Air Canada Rouge fleet
| Aircraft | In service | Orders | Passengers |  |  | Notes |
| J | Y | Total |
| Airbus A319-100 | 12 | — | 12 | 124 | 136 | To be retired and replaced by Boeing 737 MAX 8. |
| Airbus A320-200 | 5 | — | 12 | 156 | 168 | All to be transferred to Air Canada by 2027. |
| Airbus A321-200 | 13 | — | 12 | 184 | 196 |
| Boeing 737 MAX 8 | 17 | 35 | 12 | 165 | 177 | All to be transferred from Air Canada by 2028. |
| Total | 47 | 45 |  |  |  |  |

==Service concept==
===Seating===
The Air Canada Rouge Airbus A319 has 16 more seats than a regular Air Canada Airbus A319 with 136 seats, the first four rows being for Rouge Plus and Premium Rouge passengers.
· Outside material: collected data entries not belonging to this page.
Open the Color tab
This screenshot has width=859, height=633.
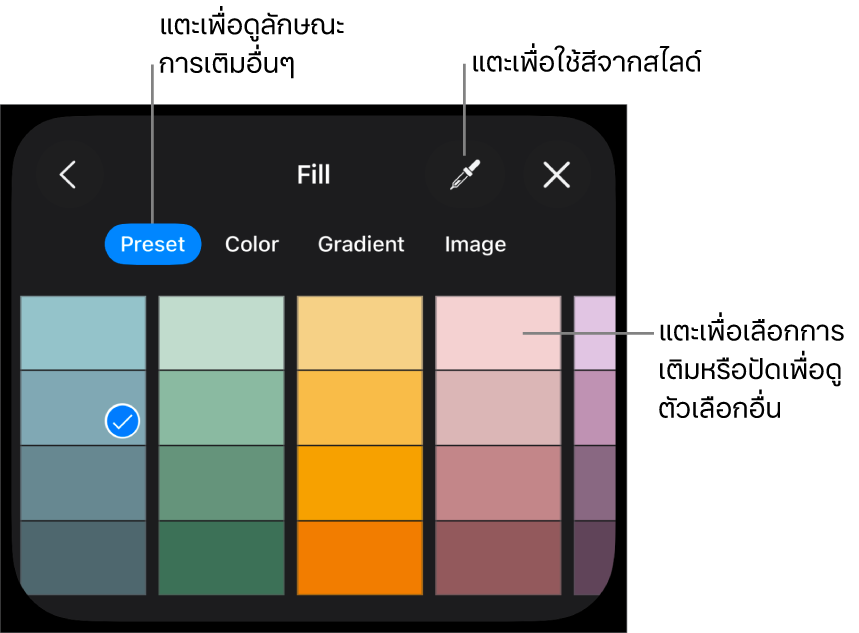point(252,244)
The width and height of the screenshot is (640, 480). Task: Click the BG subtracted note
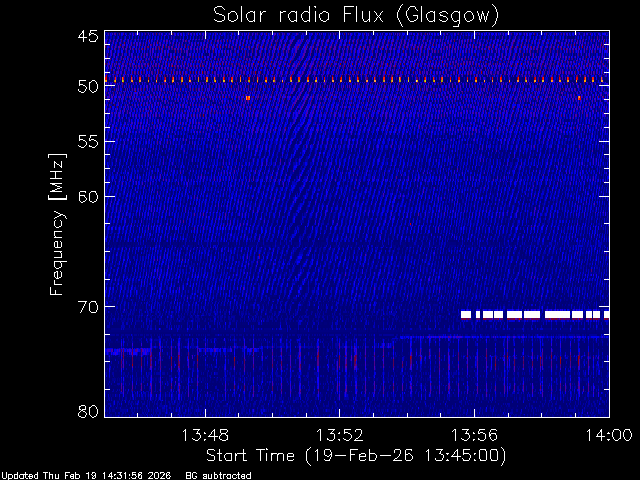click(218, 476)
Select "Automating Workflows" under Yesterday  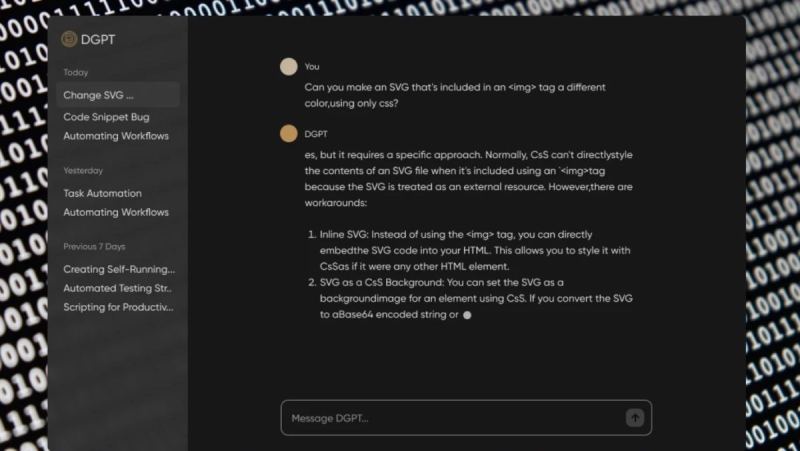click(x=116, y=212)
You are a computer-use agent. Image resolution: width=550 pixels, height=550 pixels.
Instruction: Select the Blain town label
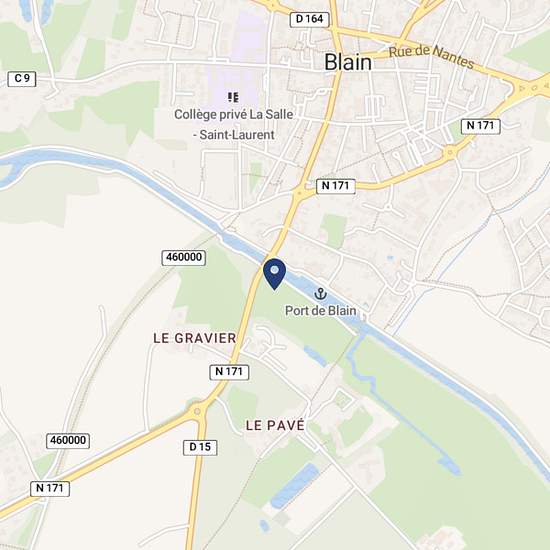(x=348, y=62)
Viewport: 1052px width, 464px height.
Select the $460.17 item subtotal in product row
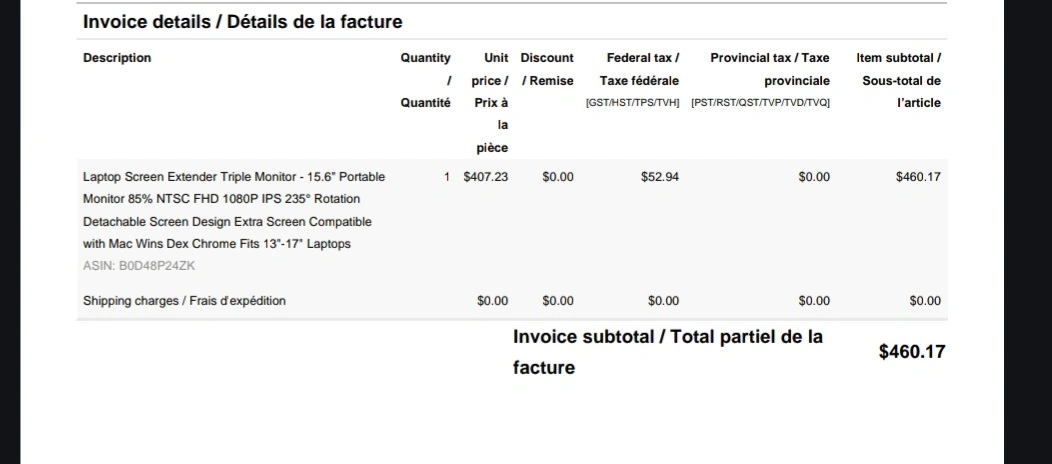(918, 177)
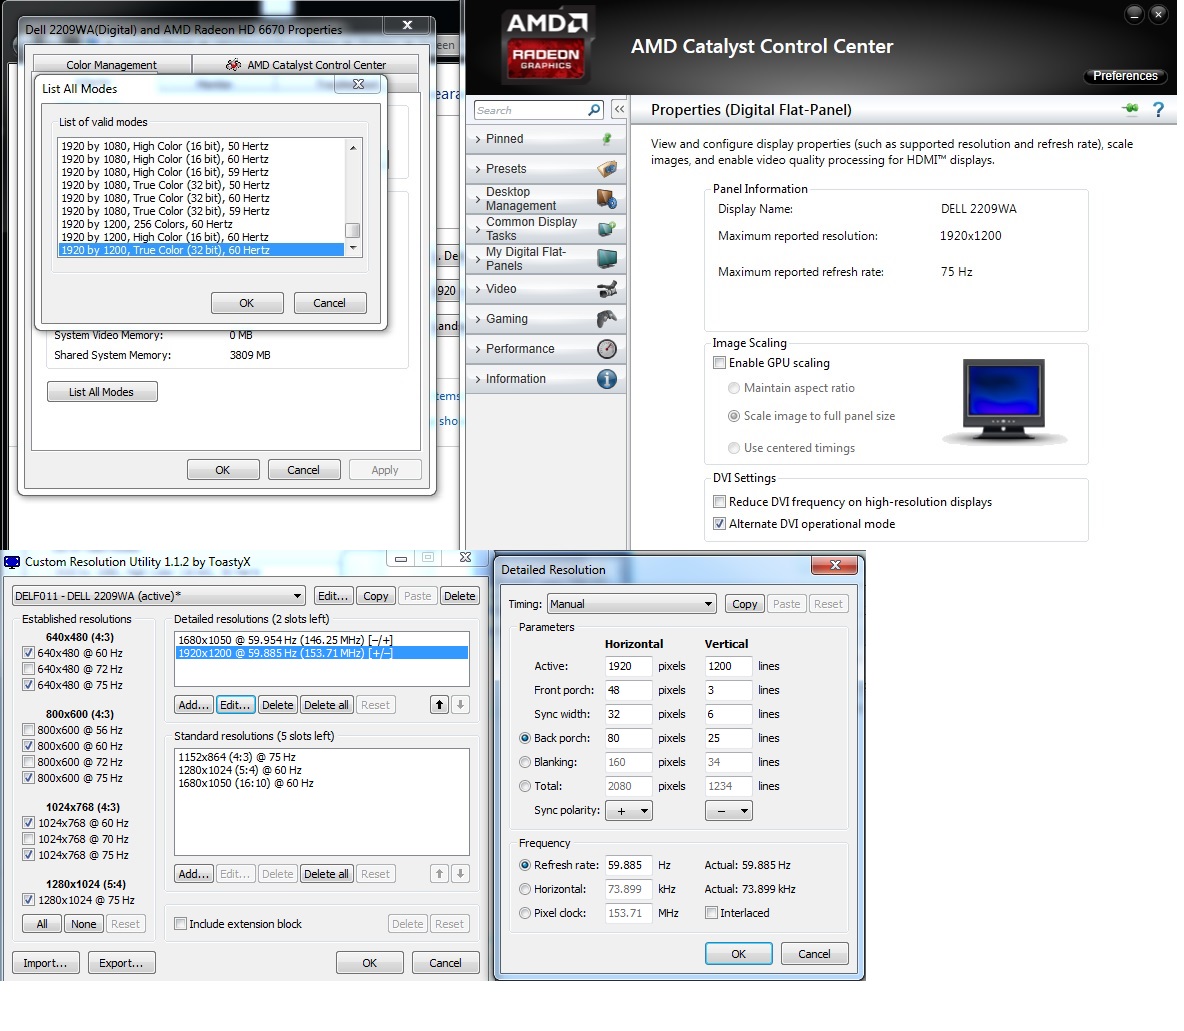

The former Air Canada Rouge Boeing 767-300ER carried 71 more passengers than most regular Air Canada Boeing 767-300ER aircraft, with 282 seats. Of these 223 were economy, 35 Rouge Plus and 24 Premium Rouge. The 29-inch seat pitch on their A320 series aircraft is one of the smallest in North America, resulting in less leg room than on most other comparable aircraft.

===On-board services===
The baggage policy is the same as Air Canada's. On flights longer than two hours in duration, a full meal service is provided in Premium Rouge and a buy-on-board food offering in line with mainline service exists in Economy.